Maersk known for its global shipping prowess has set its profit forecast at $31B billion for this quarter. surging sea freight rates, the company has managed to have an organic growth rate of 30%. Soren Skou who is Maersk’s CEO, said that a large portion of the company’s business is tied in contracts. This allows for effective business continuity and profitability even when volumes are weak.
There have been tax concerns on shipping companies in the Euro region. Fair enough, the taxation is based on tonnage and not earnings. This has helped Maersk to safeguard its revenue growth while it does remittances on set tonnage rates. Sea freight rates are expected to normalize in Q4.
Ukraine war effects
Notable has been low consumer confidence in Europe. Ukraine and Russia are big suppliers of driver labor in the European market. The war has deprived the market of this labor because of the drivers’ resort to be at home with their families. The effect of the driver shortage has been congestion in ports which has effectively increased freight rates.
Soreu Skou notes that Maersk’s exit from Russia has had minimal effects on the company’s earnings. He stated that Russia represented 2% of their turnover, which they managed to seamlessly write down.

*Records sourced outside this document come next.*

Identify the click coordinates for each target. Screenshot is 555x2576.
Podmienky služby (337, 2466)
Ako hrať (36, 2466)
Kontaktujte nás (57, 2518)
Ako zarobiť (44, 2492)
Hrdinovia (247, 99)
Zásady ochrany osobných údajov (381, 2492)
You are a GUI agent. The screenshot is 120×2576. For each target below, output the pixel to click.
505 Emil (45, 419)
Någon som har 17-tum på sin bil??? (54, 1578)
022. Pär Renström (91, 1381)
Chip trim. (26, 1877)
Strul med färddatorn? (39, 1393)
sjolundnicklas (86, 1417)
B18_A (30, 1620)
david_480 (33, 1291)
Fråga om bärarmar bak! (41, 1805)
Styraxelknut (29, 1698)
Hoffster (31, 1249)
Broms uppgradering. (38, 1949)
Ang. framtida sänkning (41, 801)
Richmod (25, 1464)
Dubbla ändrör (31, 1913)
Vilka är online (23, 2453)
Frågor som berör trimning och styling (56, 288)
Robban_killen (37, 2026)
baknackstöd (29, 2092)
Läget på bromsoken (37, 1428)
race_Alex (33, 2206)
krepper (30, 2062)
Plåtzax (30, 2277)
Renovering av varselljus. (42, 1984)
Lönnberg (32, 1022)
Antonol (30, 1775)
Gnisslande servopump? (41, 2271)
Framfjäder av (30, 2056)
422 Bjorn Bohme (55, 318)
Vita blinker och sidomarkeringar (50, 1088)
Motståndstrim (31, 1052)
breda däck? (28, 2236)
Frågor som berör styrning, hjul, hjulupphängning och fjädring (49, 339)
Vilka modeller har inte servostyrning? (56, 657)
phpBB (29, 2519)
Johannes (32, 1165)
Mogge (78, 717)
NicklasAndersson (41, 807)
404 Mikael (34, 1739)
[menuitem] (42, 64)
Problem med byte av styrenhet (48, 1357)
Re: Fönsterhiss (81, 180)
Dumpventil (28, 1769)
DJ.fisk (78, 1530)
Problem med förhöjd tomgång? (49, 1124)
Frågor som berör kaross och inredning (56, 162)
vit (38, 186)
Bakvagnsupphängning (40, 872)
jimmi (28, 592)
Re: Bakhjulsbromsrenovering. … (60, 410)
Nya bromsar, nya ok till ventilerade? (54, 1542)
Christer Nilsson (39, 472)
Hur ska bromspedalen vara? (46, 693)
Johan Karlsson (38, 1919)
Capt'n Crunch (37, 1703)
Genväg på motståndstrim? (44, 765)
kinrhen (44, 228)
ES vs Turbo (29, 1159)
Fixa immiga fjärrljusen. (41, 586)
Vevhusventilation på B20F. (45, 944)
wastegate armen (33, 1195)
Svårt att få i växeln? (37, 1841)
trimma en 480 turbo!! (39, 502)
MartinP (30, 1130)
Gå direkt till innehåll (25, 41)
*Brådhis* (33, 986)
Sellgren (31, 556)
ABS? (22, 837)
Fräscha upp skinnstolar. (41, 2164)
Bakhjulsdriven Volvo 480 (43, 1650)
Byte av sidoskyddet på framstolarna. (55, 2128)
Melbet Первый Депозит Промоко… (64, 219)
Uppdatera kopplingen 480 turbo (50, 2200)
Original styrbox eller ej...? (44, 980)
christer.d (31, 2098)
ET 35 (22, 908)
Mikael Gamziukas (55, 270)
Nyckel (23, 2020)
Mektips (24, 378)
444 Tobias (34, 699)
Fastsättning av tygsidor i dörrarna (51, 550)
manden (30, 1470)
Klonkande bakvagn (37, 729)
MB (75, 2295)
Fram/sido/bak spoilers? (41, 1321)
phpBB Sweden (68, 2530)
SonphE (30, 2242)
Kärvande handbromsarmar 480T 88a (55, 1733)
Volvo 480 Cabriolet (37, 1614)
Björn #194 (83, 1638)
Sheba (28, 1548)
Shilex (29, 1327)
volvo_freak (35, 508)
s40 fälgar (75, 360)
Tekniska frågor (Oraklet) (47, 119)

Imports in US well remain way above pre pandemic levels, which assures Maersk of continued revenue growth and stability. Consumers in US are cited to have savings that have allowed them maintain a shipping services demand that is greater than that of Europe. Skou reckons both short term and medium term targets and projections remain intact and positive.
Maersk’s Expansion Plans
Maersk has closed two acquisitions this year and is set to close a third one this quarter. The company will have no more acquisitions in the near time in a bid to utilize the on boarded capacity. Further, Maersk is not looking to expand as there is a significant amount of its capacity tied in congestion.
The company has bigger plans for Land Logistics that will be propelled by its three acquisitions. The already closed acquisition deals are Pilot Freight Services and Senator International. The third deal, which is at an advanced stage is the acquisition of LF Logistics based in Asia.
Maersk has prioritized investments on the land side acquisition to help grow its off-sea capacity and competitive lead.
Share Buy Backs
The company has added to its share buyback program an annual $500 Million. Maersk will hence have a committed $3 Billion a year for buying back its shares.
Importantly, shareholders have continued to see increasing cash returns. Analysts think that the great returns might have boosted the company’s confidence and appetite to buy back its shares.